__REQUIRED WORK__
Please rewrite the data below, changing every "At what coordinates should I click to accomplish" to "Where do I click to do" and leaving everything else as it is.

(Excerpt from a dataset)
***

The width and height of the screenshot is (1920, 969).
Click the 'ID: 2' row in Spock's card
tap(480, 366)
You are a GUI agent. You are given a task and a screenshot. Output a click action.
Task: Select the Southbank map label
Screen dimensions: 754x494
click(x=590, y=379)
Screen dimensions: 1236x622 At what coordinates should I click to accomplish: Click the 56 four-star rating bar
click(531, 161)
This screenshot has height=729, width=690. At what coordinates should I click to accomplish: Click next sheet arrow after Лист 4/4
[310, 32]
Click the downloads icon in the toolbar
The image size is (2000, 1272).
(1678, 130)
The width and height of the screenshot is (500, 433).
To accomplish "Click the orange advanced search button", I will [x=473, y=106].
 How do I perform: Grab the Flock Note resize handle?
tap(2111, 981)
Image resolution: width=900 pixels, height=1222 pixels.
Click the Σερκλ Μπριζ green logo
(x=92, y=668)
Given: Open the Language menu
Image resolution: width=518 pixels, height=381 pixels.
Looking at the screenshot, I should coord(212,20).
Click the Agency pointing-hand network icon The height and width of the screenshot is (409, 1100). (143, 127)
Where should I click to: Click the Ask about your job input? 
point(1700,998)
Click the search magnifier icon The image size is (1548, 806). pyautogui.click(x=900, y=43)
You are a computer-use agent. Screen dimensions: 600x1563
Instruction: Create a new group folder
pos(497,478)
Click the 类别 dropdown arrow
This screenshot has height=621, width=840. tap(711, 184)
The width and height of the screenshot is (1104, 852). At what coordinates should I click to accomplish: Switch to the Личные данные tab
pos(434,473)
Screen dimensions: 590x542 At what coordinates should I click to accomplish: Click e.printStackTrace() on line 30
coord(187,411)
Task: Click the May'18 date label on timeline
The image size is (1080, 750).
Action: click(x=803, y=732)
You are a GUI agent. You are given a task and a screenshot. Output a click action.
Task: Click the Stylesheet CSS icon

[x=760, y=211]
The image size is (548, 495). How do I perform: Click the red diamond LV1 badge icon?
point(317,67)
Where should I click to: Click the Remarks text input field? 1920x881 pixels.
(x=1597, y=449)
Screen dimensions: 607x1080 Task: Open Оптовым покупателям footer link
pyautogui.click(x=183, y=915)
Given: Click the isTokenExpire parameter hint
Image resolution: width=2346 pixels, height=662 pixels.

***

__RESULT FOR THIS TASK__
The width and height of the screenshot is (1920, 969).
Click the 'ID: 2' row in Spock's card
tap(480, 366)
You are a GUI agent. You are given a task and a screenshot. Output a click action.
Task: Select the Southbank map label
Screen dimensions: 754x494
click(x=590, y=379)
Screen dimensions: 1236x622 Where do I click to do: Click the 56 four-star rating bar
click(531, 161)
This screenshot has height=729, width=690. Where do I click to do: Click next sheet arrow after Лист 4/4
[310, 32]
Click the downloads icon in the toolbar
The image size is (2000, 1272).
(1678, 130)
The width and height of the screenshot is (500, 433).
To accomplish "Click the orange advanced search button", I will [x=473, y=106].
 How do I perform: Grab the Flock Note resize handle?
tap(2111, 981)
Image resolution: width=900 pixels, height=1222 pixels.
Click the Σερκλ Μπριζ green logo
(x=92, y=668)
Given: Open the Language menu
Image resolution: width=518 pixels, height=381 pixels.
Looking at the screenshot, I should coord(212,20).
Click the Agency pointing-hand network icon The height and width of the screenshot is (409, 1100). (143, 127)
Where should I click to: Click the Ask about your job input? 
point(1700,998)
Click the search magnifier icon The image size is (1548, 806). pyautogui.click(x=900, y=43)
You are a computer-use agent. Screen dimensions: 600x1563
Instruction: Create a new group folder
pos(497,478)
Click the 类别 dropdown arrow
This screenshot has height=621, width=840. tap(711, 184)
The width and height of the screenshot is (1104, 852). Where do I click to do: Switch to the Личные данные tab
pos(434,473)
Screen dimensions: 590x542 Where do I click to do: Click e.printStackTrace() on line 30
coord(187,411)
Task: Click the May'18 date label on timeline
The image size is (1080, 750).
Action: click(x=803, y=732)
You are a GUI agent. You are given a task and a screenshot. Output a click action.
Task: Click the Stylesheet CSS icon

[x=760, y=211]
The image size is (548, 495). How do I perform: Click the red diamond LV1 badge icon?
point(317,67)
Where should I click to: Click the Remarks text input field? 1920x881 pixels.
(x=1597, y=449)
Screen dimensions: 607x1080 Task: Open Оптовым покупателям footer link
pyautogui.click(x=183, y=915)
Given: Click the isTokenExpire parameter hint
Image resolution: width=2346 pixels, height=662 pixels.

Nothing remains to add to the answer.